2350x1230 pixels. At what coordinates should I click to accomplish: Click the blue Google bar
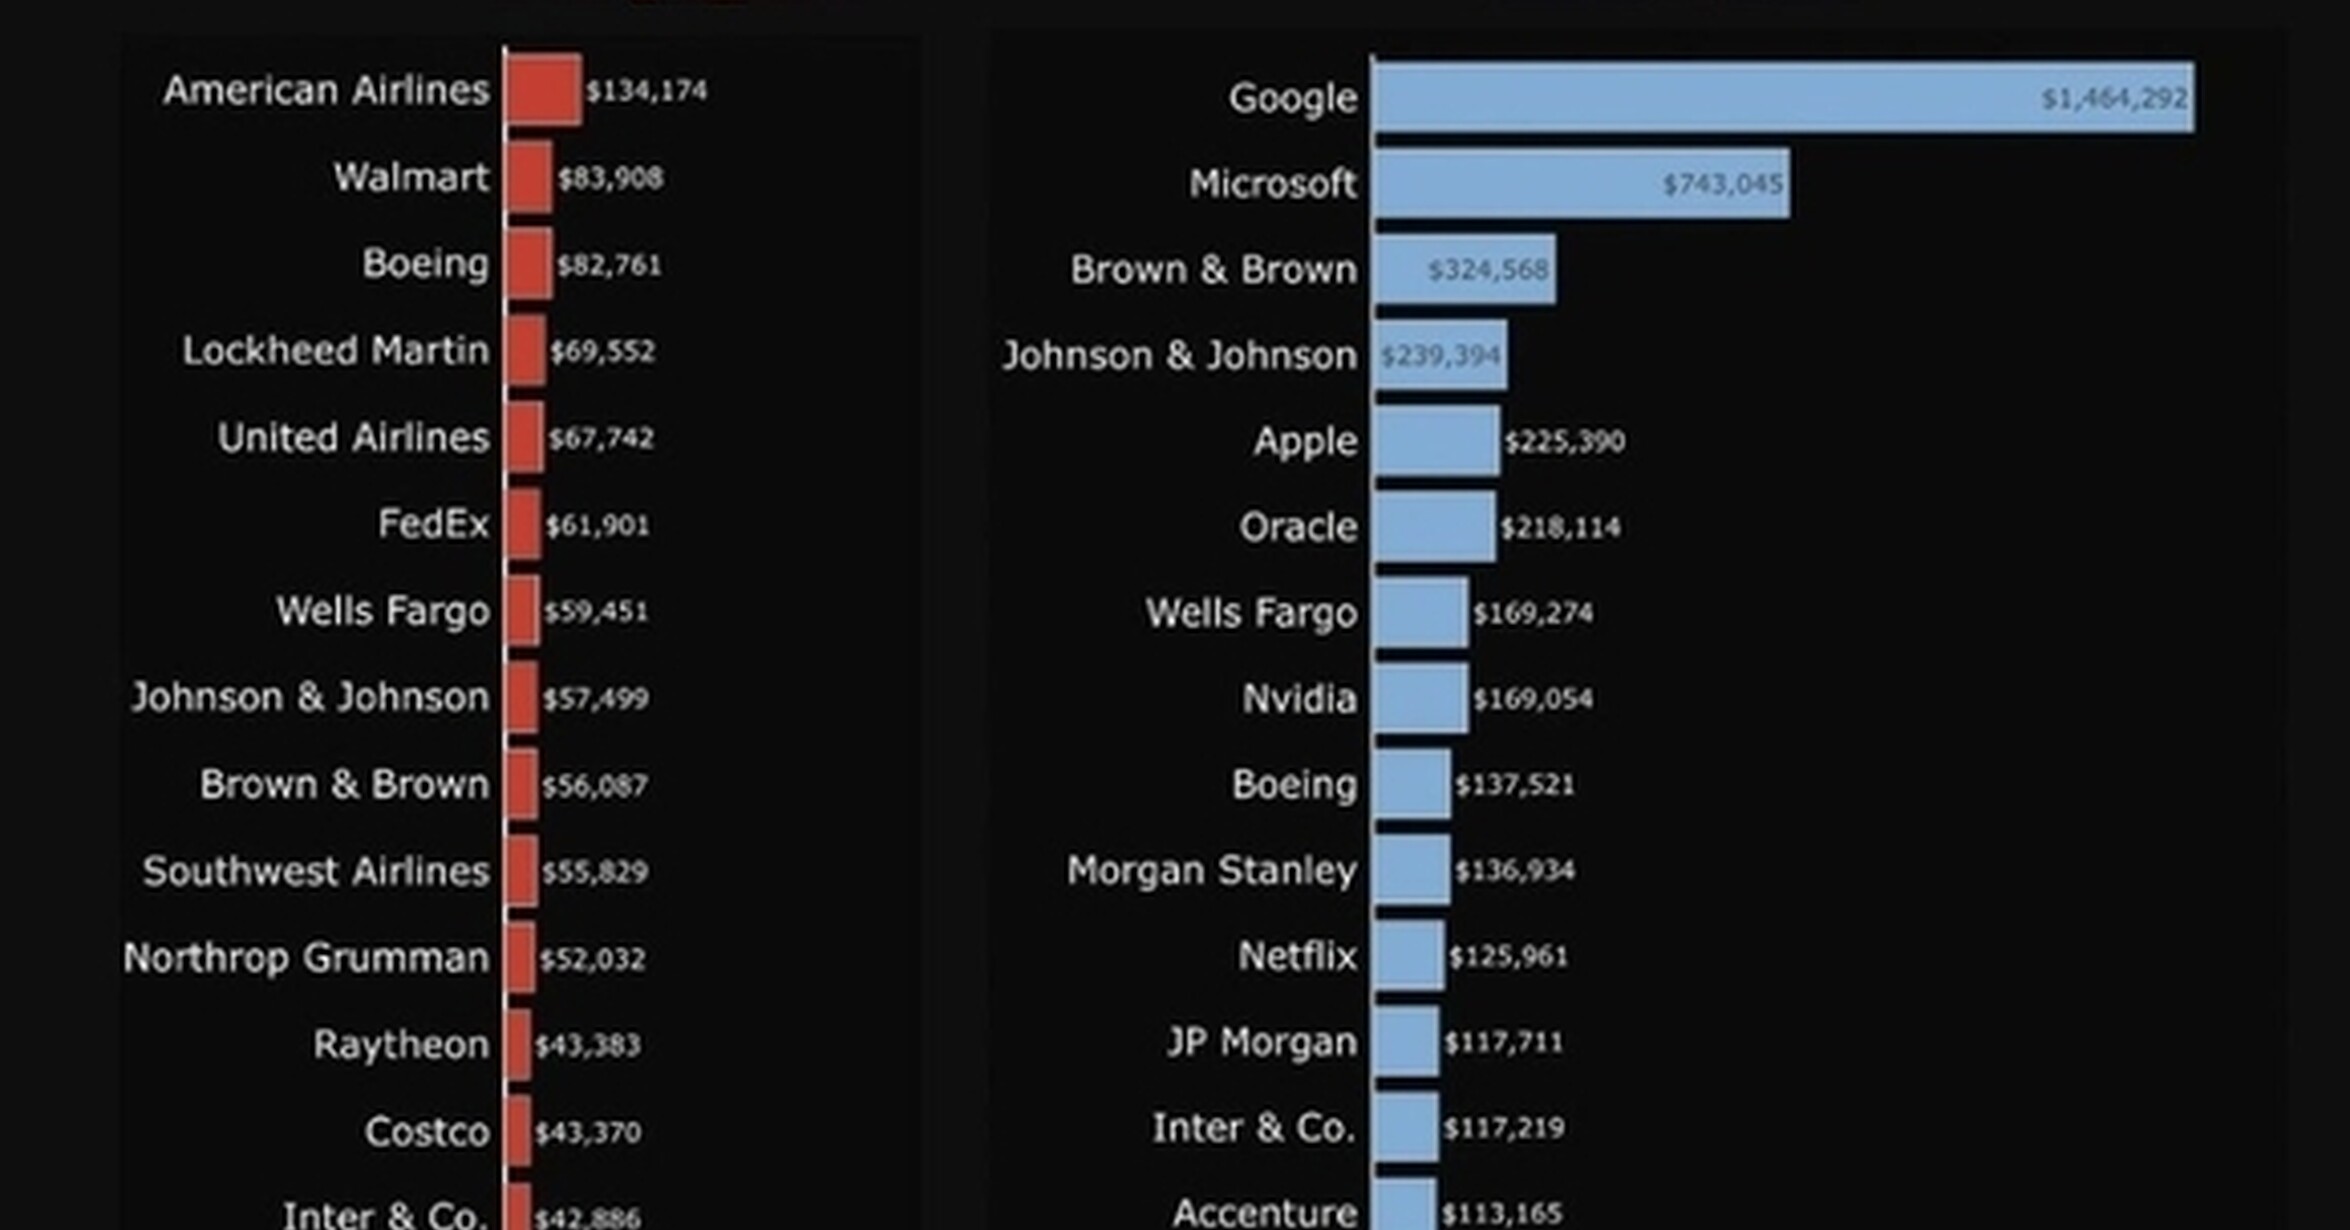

--

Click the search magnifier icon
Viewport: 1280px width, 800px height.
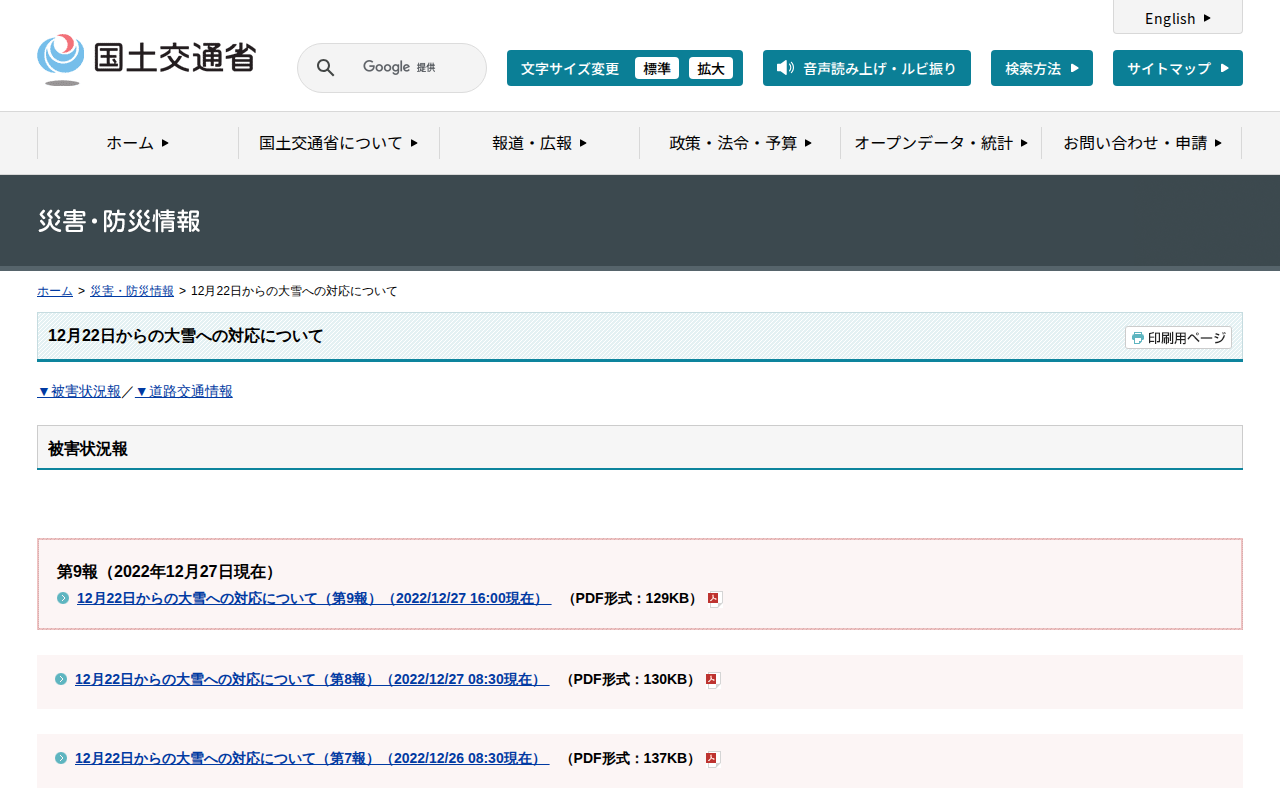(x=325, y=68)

...

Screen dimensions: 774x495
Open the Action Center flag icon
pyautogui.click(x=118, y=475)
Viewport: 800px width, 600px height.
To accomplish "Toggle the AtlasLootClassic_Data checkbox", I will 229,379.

REQUIREMENT
If the word "accomplish" appears in a line above, copy that line.

ANSWER BELOW
2350x1230 pixels. At what coordinates should I click to accomplish: Click the blue Google bar
To accomplish "Toggle the AtlasLootClassic_Data checkbox", I will 229,379.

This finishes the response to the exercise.